相反,景元必须安稳地躺着,休息不好会腰酸背痛,白日里分明就在神策府坐了那么久。
“景元?景元……”萱菱声音忽低忽高,怕太大声吓到他,又怕太小声他听不见,这辈子的耐心恐怕都用在他身上了。
“嗯?”景元恍惚地抬起头。
萱菱更愧疚了。
景元很快便清醒了点,这才赶紧放开她的手,转移话题问道:“可是酒醒了?还有哪里不舒服吗?”
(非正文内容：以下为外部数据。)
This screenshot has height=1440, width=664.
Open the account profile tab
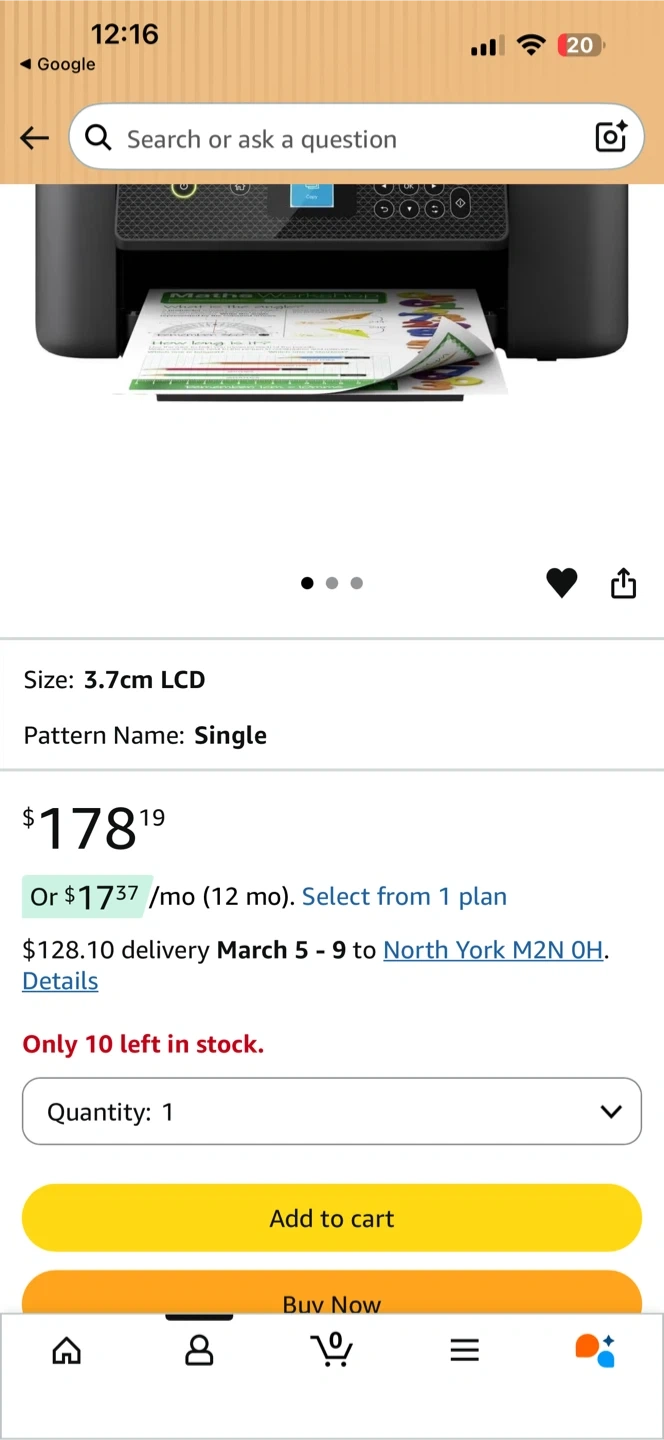pos(199,1351)
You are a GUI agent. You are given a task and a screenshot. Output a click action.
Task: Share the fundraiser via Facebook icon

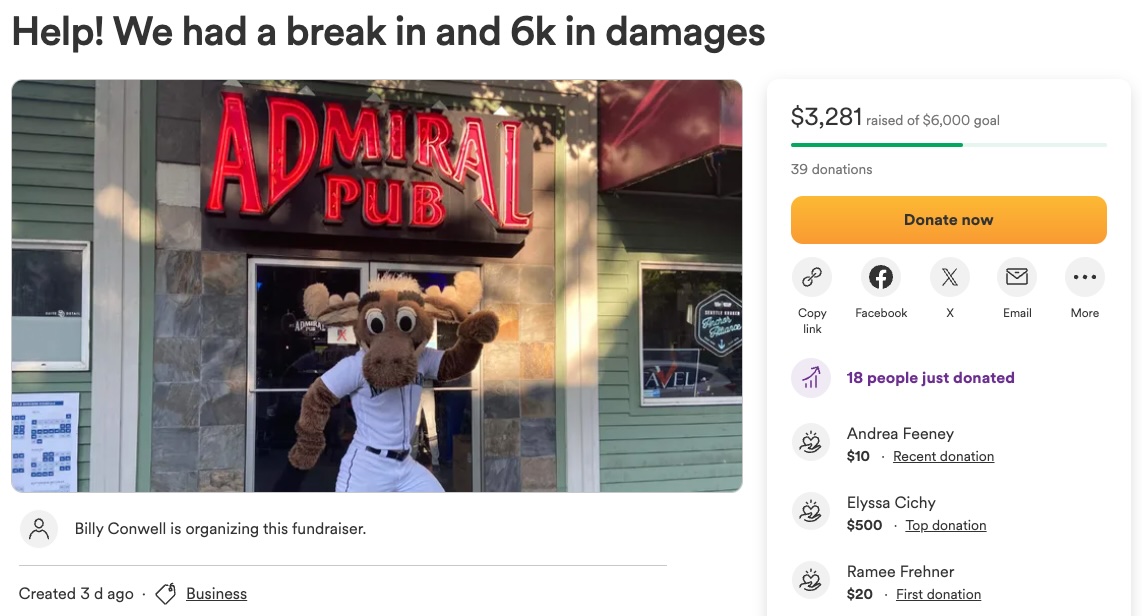coord(881,277)
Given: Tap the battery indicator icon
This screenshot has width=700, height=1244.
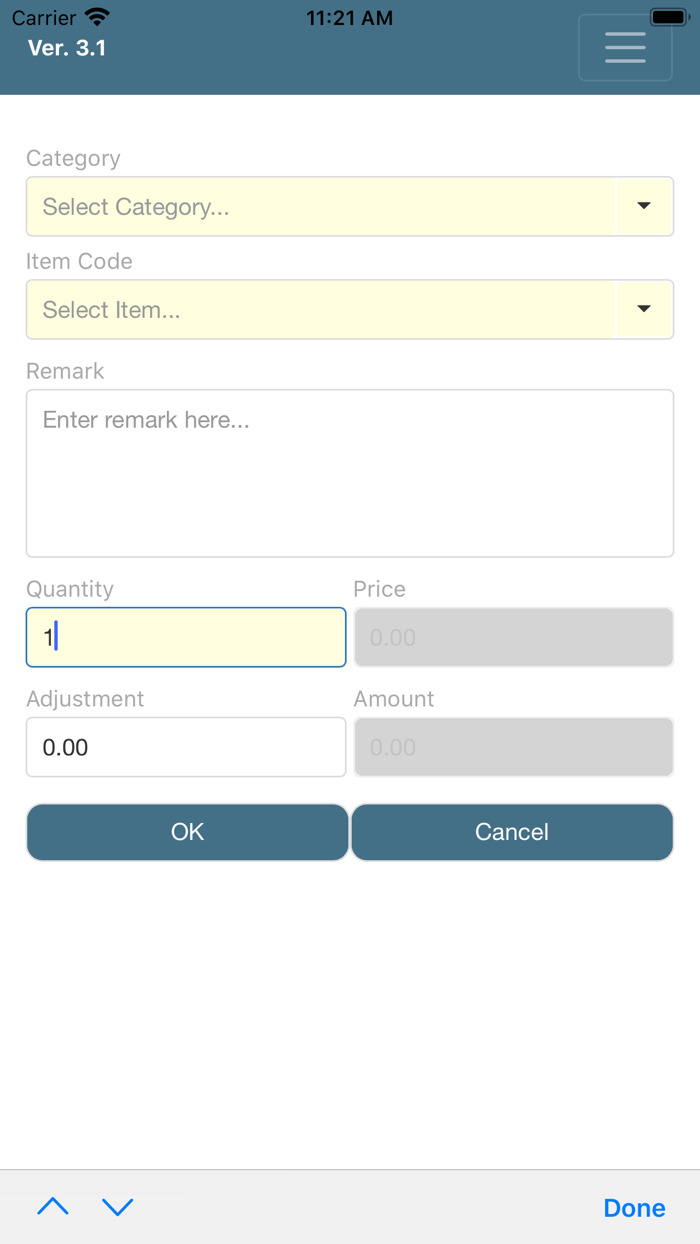Looking at the screenshot, I should coord(667,17).
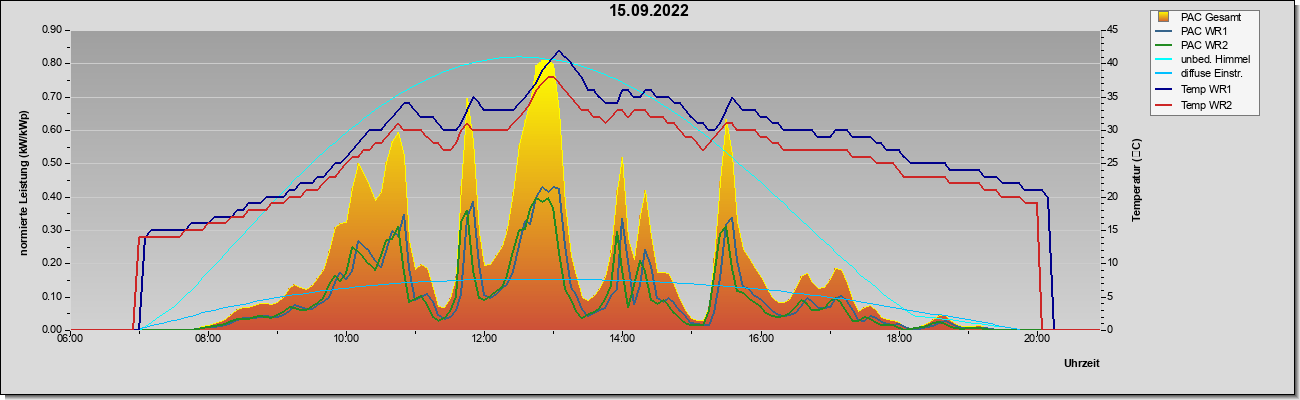Click the 06:00 time axis label
The width and height of the screenshot is (1300, 400).
pos(70,338)
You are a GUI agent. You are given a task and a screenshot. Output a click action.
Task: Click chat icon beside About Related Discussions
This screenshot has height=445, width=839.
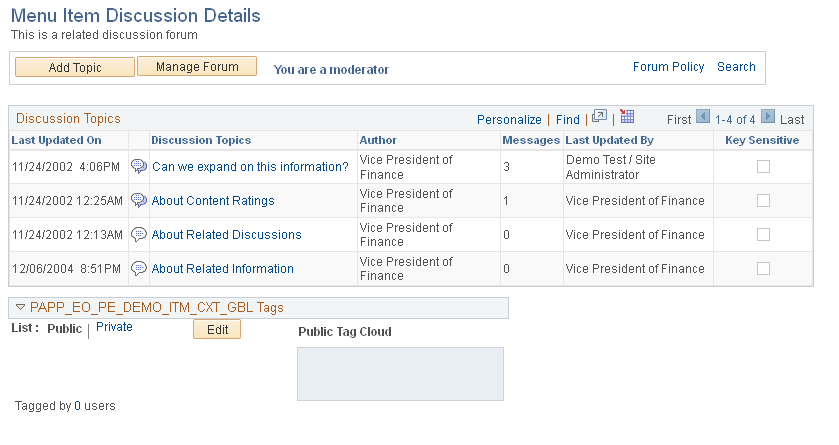[x=139, y=235]
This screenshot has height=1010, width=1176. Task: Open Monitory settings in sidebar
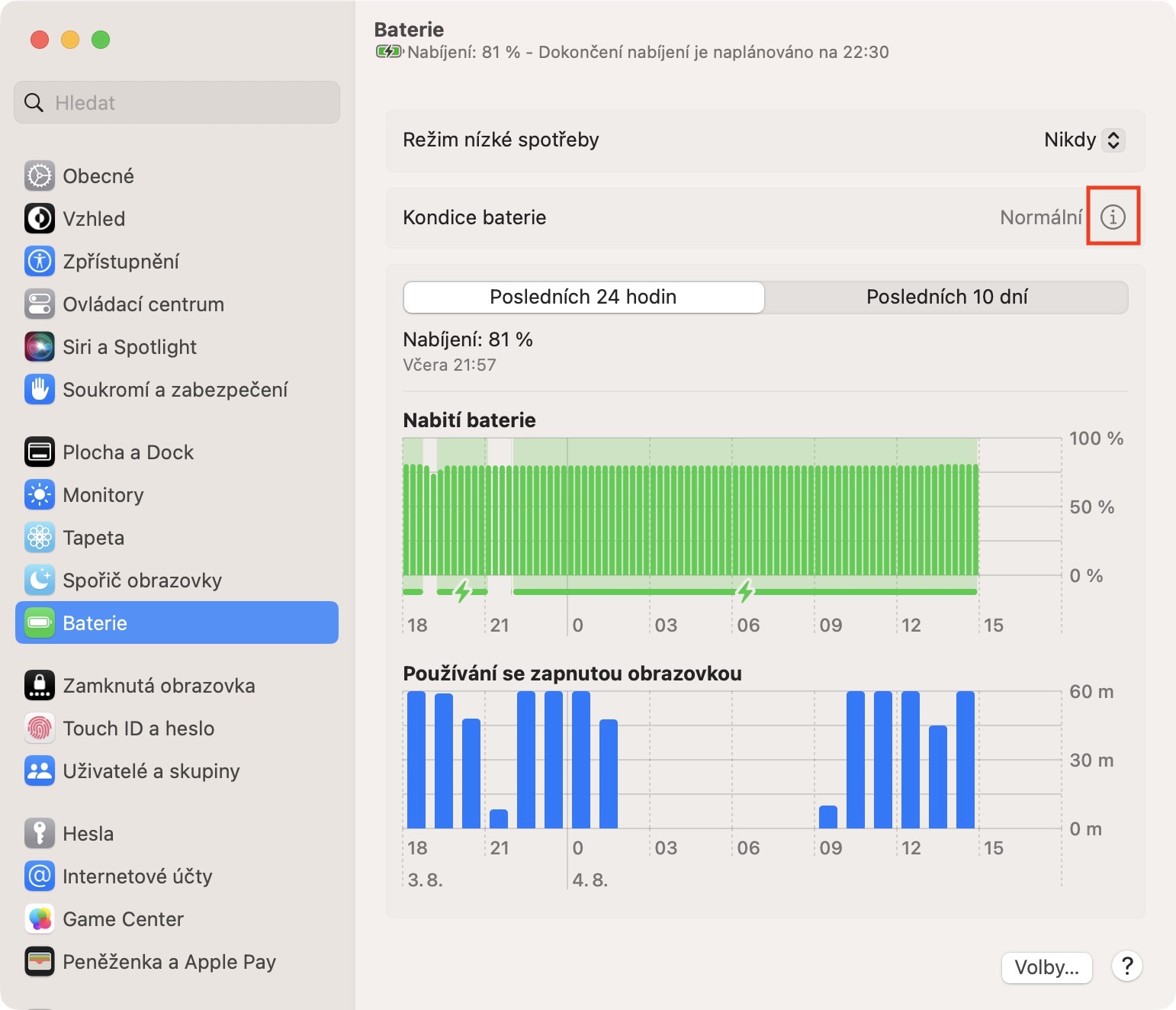103,495
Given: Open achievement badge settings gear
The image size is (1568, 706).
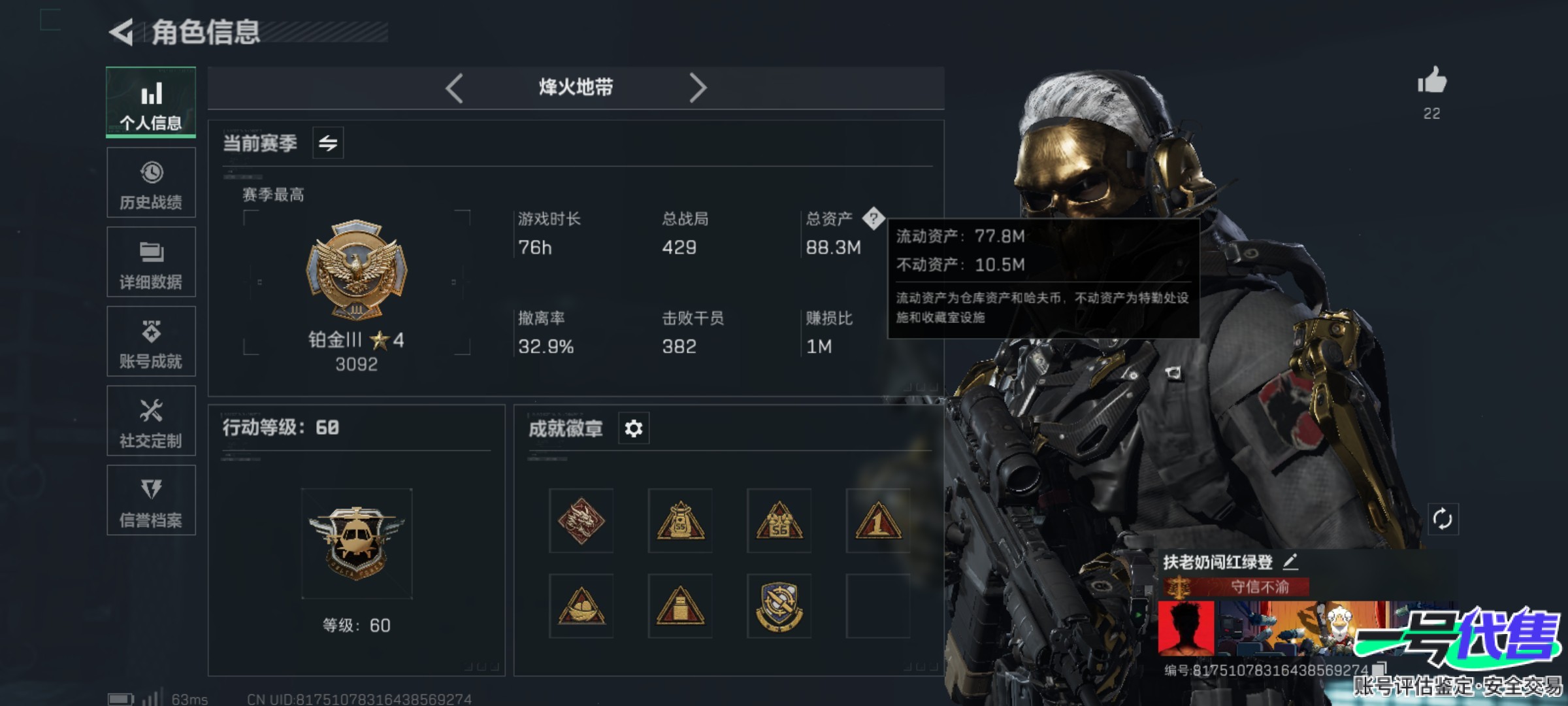Looking at the screenshot, I should point(633,429).
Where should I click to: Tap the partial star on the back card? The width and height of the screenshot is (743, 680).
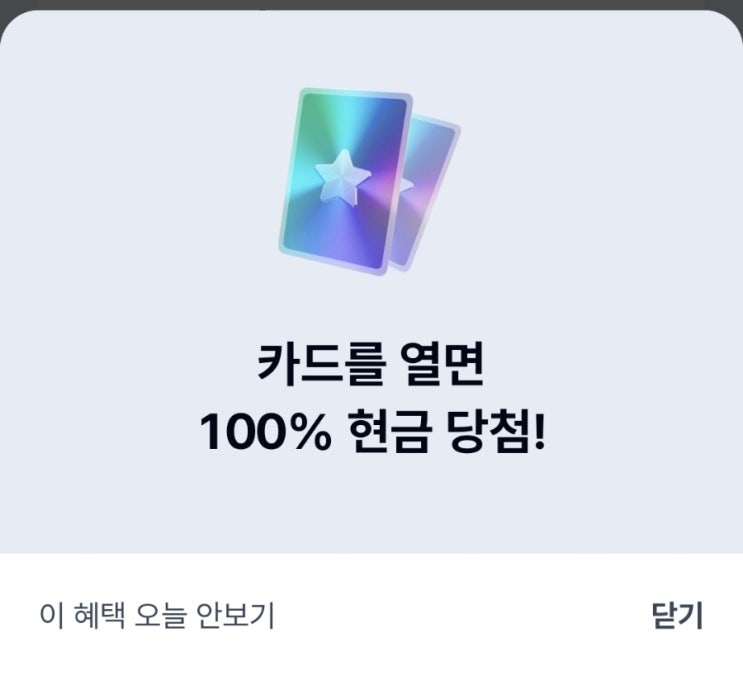click(407, 185)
萱菱二话不说跳下床铺,将景元往床上推,边推边将他按到床上,无声笑笑,“我从来就没有哪里不舒服。”
景元在她睡下的期间已经洗漱完毕,换下了甲胄,穿回薄薄的寝衣。
“你好好休息,别感冒了。”萱菱给他盖好被子,重重在边上按了按,就像封口似的。
“阿菱,我已经不是小孩子了,也没那么脆弱。”景元有些好笑地说道。
见她转身,景元复又从被子里钻出来下意识抓住她的手,迫不及待地说,“今夜已晚,就别回客栈了,我送你去隔壁的客房。”
萱菱没急着回答,待景元放开她时,她才慢吞吞去拉屏风,替景元挡住了台灯的光。
而她则在书桌前坐下,随手找来一本书。
“快睡吧景元,我不回去,就在这里看看书。”萱菱象征性地打了个哈欠。
她的哈欠一向只是个习惯,和困不困无关。几百年不睡觉和一觉睡个几百年都是常态。
景元愣住半晌,内心才慢慢平静下来,她的这几句不痛不痒的话语落在他的心上比“我就在这里陪着你”更让景元觉得心动。
“好。晚安阿菱。”景元默默躺了回去,隔着昏黄的灯光,注视着屏风另一侧的她。然后,缓缓入睡。
她也许并不是为了陪他,只是因为不想再睡了所以不用回去,才留下来打发时间。可是,无论是什么原因,景元早已听不进去。
因为,她总是这样,从来不说。对一个人好,总是这样不讲道理。不好时,也这样。